Argyrophilic grain disease (AgD) is a late-onset dementia morphologically characterized by abundant neuropil grains (ArGs). ArGs are mainly found in the CA1 subfield of the cornu ammonis, entorhinal and transentorhinal cortices, the amygdala and the hypothalamic lateral tuberal nuclei. We have recently shown that abnormally phosphosphorylated tau protein is the main protein constituent of ArGs and that tau is hyperphosphorylated in up to 80p.100 of nerve cels in areas rich in ArGs. We could demonstrate that at least a subset of grains are formed within dendrites and dendritic side-branches of neurons containing hyperphosphylated tau. Morphology of dendrites containing grains suggests that a process of progressive dendritic shrinkage is taking place in neurons bearing ArGs.
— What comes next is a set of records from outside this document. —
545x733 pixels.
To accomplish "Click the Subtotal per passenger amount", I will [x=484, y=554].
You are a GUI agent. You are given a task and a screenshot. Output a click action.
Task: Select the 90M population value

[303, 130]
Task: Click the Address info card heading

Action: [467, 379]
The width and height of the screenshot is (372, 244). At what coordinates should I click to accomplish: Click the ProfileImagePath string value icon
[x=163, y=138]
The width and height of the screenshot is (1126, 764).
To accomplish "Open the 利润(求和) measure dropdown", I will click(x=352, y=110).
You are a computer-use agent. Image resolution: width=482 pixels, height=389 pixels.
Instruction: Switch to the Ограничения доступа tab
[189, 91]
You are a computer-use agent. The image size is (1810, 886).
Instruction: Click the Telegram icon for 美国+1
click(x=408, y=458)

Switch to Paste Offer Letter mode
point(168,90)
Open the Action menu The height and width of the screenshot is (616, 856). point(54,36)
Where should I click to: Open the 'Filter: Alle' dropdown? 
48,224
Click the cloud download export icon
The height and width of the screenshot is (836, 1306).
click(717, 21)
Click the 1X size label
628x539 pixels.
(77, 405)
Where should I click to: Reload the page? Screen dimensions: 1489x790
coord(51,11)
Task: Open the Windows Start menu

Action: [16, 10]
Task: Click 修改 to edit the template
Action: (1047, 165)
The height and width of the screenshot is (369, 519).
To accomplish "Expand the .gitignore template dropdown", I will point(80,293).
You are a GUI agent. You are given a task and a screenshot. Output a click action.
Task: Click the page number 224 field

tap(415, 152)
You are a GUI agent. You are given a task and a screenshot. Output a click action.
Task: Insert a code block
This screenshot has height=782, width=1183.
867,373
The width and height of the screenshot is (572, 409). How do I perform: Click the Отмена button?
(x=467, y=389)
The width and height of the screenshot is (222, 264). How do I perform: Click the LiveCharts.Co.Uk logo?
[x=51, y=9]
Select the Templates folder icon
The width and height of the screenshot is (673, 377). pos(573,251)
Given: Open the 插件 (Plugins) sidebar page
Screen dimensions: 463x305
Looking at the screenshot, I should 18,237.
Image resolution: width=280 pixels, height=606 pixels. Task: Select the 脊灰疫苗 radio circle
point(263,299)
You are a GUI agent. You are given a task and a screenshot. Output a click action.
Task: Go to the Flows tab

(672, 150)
Furthermore it became apparent that the presence of ArGs is not necessarily associated with a cognitive decline. Our studies on AgD cases with and without dementia suggest that AgD is a progressive neurodegenerative disorder with early subclinical lesions in anterior part of the hippocampal formation. At later stages involvement of more caudal parts of the hippocampal formation generally results in a cognitive decline. Thus, one possible explanation for the dementia observed in some subjects with AgD is that there is a more widepread loss of postsynaptic structures, including synaptic contacts, throughout the hippocampus-entorhinal/parahippocampal complex and the amygdaloid nuclei. Most of the reported AgD cases are associated with neurofibrillary lesions (e.g. neurofibrillary tangles) which are also typical of Alzheimer's disease (AD). However, neurofibrillary changes do not exceed early (entorhinal and limbic) Braak stages which generally are not associated with a cognitive decline. Additional neuropathological features of AgD include oligodendroglial tau filamentous inclusions ( coiled bodies ), ballooned neurons and astrocytic tau pathology. The clinical features of AgD are poorly understood. However, preliminary data from retrospective studies suggest that in AgD behavioural disturbances will precede memory failure and memory decline. Furthermore, it has been shown that the ApoEe4 allele does not constitute a risk factor for the development of AgD. In conclusion it seems very likely that AgD is a distinct dementing disorder of old age that has to be distinguished from other tauopathies, e.g. AD, by both morphological and genetic criteria.